The command mpirun launches dcp (distributed copy) in parallel with 8 MPI processes.
The directory $BIGWORK/dir and its contents can be removed quickly using the drm (distributed remove) command:
mpirun -np 8 drm $BIGWORK/dir
Note: here and below we assume that the module mpifileutils/0.11 is already loaded.
The command drm supports the option --match allowing to delete files selectively. See man drm for more information.
The next useful command is dfind - a parallel version of the unix command find. In this example we find all files on $BIGWORK larger than 1GB and write them to a file:
mpirun -np 8 dfind -v --output files_1GB.txt --size +1GB $BIGWORK
To learn more about other dfind options, type man dfind.

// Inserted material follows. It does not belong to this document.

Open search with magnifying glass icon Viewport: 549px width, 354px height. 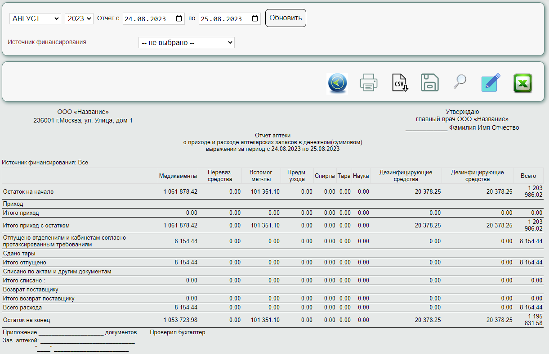click(x=460, y=82)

If you want to synchronize the directory $BIGWORK/source to $PROJECT/dest such that the directory $PROJECT/dest
has content, ownership, timestamps and permissions of $BIGWORK/source, execute:
mpirun -np 8 dsync -D $BIGWORK/source $PROJECT/dest
Note that for this example the dsync command has to be launched on the login node where both $BIGWORK and $PROJECT are available.
The last mpiFileUtils tools we consider in this section are dtar and dbz2. The following creates a compressed archive mydir.tar.dbz2 of the directory mydir:
mpirun -np 8 dtar -c -f mydir.tar mydir mpirun -np 8 dbz2 -z mydir.tar
Please note: If the directory to be archived is located on your $HOME, the archive file itself should be placed on $BIGWORK.

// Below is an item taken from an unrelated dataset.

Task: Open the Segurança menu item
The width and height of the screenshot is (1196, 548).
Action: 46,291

Please note: Transferring a large number of files from the cluster to an external server or vice versa as a single (compressed) tar archive is much more efficient than copying files individually.
Some other useful commands are:
- dstripe- restripe(lustre) files in paths
- dwalk- list, sort, summarize files
- ddup– find duplicate files
A complete list of mpiFileUtils utilities and their description can be found at http://mpifileutils.readthedocs.io/.
You might also consider alternative tools like GNU parallel, pigz or pcp. They are all available as modules on the cluster.